### PASSAGE CHOISI
----------------------------------------
Les analystes en sécurité numérique y voient les traces d’un écosystème de propagande hybride, mêlant cyber-activisme, influence géopolitique et manipulation émotionnelle.

LIRE AUSSI : Manipulation 2.0 : Quand le Bénin devient la cible des réseaux de désinformation

Pourquoi le Bénin ?

Le Bénin paie le prix de sa ligne souverainiste équilibrée. Non aligné sur l’AES, partenaire de la France, mais aussi des États-Unis, de la Chine et d’autres puissances, Cotonou est perçu par Niamey, Ouagadougou et Bamako comme un verrou à leur stratégie régionale de repli idéologique. À défaut de pouvoir l’isoler diplomatiquement, certains préfèrent le fragiliser dans l’opinion publique ouest-africaine.
----------------------------------------
### ENTRÉES ENREGISTRÉES
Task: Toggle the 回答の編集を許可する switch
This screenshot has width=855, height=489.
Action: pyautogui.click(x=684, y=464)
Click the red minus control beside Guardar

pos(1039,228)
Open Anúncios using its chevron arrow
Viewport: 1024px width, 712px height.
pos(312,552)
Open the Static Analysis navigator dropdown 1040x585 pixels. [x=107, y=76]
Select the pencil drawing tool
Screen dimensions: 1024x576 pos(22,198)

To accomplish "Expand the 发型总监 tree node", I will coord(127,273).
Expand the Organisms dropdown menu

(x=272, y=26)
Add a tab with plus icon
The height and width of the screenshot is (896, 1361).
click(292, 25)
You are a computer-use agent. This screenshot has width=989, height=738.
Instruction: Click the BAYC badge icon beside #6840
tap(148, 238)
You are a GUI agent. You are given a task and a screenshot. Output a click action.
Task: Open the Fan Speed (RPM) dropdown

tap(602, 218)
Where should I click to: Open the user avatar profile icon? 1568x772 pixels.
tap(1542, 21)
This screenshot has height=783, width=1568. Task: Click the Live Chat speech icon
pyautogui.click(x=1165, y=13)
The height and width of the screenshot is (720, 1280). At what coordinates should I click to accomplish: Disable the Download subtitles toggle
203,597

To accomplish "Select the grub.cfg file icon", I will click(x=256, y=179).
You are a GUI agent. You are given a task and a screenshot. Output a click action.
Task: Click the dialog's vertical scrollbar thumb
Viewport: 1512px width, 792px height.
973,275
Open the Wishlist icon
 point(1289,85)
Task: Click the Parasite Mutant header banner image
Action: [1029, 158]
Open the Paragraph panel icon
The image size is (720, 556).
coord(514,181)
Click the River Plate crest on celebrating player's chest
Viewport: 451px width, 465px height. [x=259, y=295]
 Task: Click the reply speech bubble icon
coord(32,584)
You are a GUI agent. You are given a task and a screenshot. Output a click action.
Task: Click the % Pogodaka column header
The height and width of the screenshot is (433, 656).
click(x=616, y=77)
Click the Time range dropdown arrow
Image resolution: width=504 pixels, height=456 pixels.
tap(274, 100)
----------------------------------------
### VOS CONSIGNES
Reproduisez à l'identique, s'il vous plaît, la portion du passage choisi qui commence par "Les analystes en" et se poursuit jusqu'à "et manipulation émotionnelle.". Ces entrées proviennent d'une autre source.

### RÉPONSE DEMANDÉE
Les analystes en sécurité numérique y voient les traces d’un écosystème de propagande hybride, mêlant cyber-activisme, influence géopolitique et manipulation émotionnelle.